La direction du programme spatial russe estime indispensable de développer parallèlement les deux axes du tourisme de l'espace: les vols suborbitaux durant quelques heures et les séjours d'une semaine à bord de l'ISS.

Si bien que la compagnie américaine Scale Composites a trouvé un sérieux concurrent en la personne de la société russe Suborbital Corporation. Cette compagnie est étroitement liée au bureau d'études Miasichtchev, et la compagnie américaine Space Adventures, qui, soit dit à propos, gère l'envoi des touristes vers l'ISS, se charge de la partie financement. Le vaisseau suborbital russe a été baptisé "Cosmopolis XXI", et il ressemble énormément, sur le plan conceptuel, à SpaceShipOne, à cette différence près qu'extérieurement l'engin russe est nettement moins exotique que son concurrent américain.

En 2002, le prototype a été présenté au salon de l'aéronautique de Joukovski. Le vaisseau est lancé à partir de l'avion porteur M-55 "Géophysique", développé par le bureau d'études Miasichtchev. L'appareil est capable d'emporter l'engin à une altitude de 17 000 mètres, et le vaisseau poursuit alors son vol grâce à ses propulseurs de fusée. La navette atterrit sur un aérodrome classique, en planant.

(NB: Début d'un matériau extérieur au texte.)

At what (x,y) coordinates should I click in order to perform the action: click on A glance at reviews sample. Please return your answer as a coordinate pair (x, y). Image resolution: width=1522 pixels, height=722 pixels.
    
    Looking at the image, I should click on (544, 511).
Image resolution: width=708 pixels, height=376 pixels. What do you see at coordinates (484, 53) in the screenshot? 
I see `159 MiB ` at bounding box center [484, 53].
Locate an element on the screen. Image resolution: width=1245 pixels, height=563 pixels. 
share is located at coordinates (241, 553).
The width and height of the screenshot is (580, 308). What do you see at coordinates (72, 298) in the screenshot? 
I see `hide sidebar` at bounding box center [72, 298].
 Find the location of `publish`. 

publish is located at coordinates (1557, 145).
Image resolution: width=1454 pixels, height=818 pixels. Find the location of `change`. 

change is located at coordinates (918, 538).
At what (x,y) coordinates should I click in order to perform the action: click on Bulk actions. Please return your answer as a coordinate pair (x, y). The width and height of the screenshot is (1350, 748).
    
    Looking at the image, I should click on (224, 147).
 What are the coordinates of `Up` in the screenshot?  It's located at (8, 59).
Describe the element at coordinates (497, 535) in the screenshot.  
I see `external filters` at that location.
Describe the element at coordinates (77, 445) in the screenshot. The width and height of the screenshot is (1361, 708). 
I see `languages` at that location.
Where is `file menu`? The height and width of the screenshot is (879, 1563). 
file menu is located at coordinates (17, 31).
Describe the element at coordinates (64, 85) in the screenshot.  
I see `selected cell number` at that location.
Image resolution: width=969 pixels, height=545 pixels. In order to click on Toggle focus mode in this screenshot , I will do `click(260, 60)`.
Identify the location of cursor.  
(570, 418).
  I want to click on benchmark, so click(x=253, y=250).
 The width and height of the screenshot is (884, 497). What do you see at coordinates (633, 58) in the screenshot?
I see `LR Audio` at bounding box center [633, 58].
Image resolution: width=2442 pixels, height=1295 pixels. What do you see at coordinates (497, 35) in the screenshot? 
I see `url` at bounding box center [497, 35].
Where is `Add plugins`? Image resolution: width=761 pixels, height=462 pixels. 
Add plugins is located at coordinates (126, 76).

Cependant, Anatoli Perminov évalue avec réserve les perspectives du tourisme suborbital. Commentant l'opinion de certains experts russes qui pensent que les vols suborbitaux effectués par les Etats-Unis sont susceptibles de priver la Russie des recettes provenant des expéditions touristiques vers l'ISS, le directeur de Roskosmos a noté qu'on travaille actuellement beaucoup sur la publicité donnée au programme, alors qu'en réalité les candidats ne sont guère nombreux, et pas seulement pour des raisons financières. Il se trouve que, techniquement, les projets de vols n'ont pas été finalisés - pour cela il faut du temps". Selon Anatoli Perminov, une expédition pourtant plus complexe vers l'ISS présente moins de risques qu'un vol suborbital, tout en revenant bien plus cher.

De toute façon, le financement privé des programmes spatiaux s'inscrit organiquement dans la tendance du développement de l'économie de la Russie sur la base de la libre entreprise et de la réglementation opérée par l'Etat.